What to work on >> Below is a set of entries. Print the line that contains "This screenshot has height=812, width=1481." and every later line word for word, through the final one.

Data items:
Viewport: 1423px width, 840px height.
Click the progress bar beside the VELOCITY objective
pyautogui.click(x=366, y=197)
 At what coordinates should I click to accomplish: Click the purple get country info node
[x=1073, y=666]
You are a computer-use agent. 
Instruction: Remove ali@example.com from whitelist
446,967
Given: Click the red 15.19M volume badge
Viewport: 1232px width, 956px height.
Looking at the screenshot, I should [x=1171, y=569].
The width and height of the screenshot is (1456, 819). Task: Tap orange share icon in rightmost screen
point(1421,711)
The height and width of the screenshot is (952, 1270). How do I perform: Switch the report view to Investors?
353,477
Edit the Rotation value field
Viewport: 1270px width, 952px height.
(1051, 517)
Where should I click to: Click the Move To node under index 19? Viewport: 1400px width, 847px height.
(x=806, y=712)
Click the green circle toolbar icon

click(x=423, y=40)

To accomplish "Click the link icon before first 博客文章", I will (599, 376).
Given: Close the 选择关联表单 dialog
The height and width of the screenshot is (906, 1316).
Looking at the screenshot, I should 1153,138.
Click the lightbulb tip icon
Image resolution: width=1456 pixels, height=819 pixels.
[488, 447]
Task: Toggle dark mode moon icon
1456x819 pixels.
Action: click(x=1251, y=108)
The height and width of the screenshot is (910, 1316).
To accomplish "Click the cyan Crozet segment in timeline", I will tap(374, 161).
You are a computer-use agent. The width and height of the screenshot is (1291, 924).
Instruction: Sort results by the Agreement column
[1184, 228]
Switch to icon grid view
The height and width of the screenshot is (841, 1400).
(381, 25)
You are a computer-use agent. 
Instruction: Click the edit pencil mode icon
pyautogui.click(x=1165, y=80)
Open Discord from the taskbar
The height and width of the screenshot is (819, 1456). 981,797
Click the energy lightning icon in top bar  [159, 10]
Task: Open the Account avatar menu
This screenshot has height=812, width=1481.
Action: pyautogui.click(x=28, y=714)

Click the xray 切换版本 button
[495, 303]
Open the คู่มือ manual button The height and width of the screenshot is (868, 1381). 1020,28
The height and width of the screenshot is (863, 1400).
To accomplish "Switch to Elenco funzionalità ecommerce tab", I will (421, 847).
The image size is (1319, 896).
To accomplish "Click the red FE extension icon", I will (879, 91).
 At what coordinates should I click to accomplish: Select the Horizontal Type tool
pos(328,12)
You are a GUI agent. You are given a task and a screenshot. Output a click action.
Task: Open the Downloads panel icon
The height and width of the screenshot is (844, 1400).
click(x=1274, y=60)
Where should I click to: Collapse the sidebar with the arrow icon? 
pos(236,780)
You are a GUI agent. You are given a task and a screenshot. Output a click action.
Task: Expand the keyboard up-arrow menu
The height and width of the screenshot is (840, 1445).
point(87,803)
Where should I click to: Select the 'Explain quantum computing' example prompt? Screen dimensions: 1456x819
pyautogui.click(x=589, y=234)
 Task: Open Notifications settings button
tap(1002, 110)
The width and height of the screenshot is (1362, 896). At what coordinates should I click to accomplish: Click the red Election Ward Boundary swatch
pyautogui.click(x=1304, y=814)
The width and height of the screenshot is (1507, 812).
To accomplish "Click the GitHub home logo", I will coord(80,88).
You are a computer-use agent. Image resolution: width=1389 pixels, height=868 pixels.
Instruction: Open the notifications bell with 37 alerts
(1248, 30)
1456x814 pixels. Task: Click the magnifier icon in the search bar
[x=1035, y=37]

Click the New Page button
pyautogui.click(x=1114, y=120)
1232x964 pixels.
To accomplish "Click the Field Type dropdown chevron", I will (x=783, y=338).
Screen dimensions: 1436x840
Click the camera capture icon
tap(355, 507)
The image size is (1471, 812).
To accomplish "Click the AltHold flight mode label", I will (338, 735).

Solution >>
This screenshot has height=812, width=1481.
Action: pyautogui.click(x=28, y=714)

Click the xray 切换版本 button
[495, 303]
Open the คู่มือ manual button The height and width of the screenshot is (868, 1381). 1020,28
The height and width of the screenshot is (863, 1400).
To accomplish "Switch to Elenco funzionalità ecommerce tab", I will (421, 847).
The image size is (1319, 896).
To accomplish "Click the red FE extension icon", I will (879, 91).
 At what coordinates should I click to accomplish: Select the Horizontal Type tool
pos(328,12)
You are a GUI agent. You are given a task and a screenshot. Output a click action.
Task: Open the Downloads panel icon
The height and width of the screenshot is (844, 1400).
click(x=1274, y=60)
Where should I click to: Collapse the sidebar with the arrow icon? 
pos(236,780)
You are a GUI agent. You are given a task and a screenshot. Output a click action.
Task: Expand the keyboard up-arrow menu
The height and width of the screenshot is (840, 1445).
point(87,803)
Where should I click to: Select the 'Explain quantum computing' example prompt? Screen dimensions: 1456x819
pyautogui.click(x=589, y=234)
 Task: Open Notifications settings button
tap(1002, 110)
The width and height of the screenshot is (1362, 896). At what coordinates should I click to accomplish: Click the red Election Ward Boundary swatch
pyautogui.click(x=1304, y=814)
The width and height of the screenshot is (1507, 812).
To accomplish "Click the GitHub home logo", I will coord(80,88).
You are a computer-use agent. Image resolution: width=1389 pixels, height=868 pixels.
Instruction: Open the notifications bell with 37 alerts
(1248, 30)
1456x814 pixels. Task: Click the magnifier icon in the search bar
[x=1035, y=37]

Click the New Page button
pyautogui.click(x=1114, y=120)
1232x964 pixels.
To accomplish "Click the Field Type dropdown chevron", I will (x=783, y=338).
Screen dimensions: 1436x840
Click the camera capture icon
tap(355, 507)
The image size is (1471, 812).
To accomplish "Click the AltHold flight mode label", I will (338, 735).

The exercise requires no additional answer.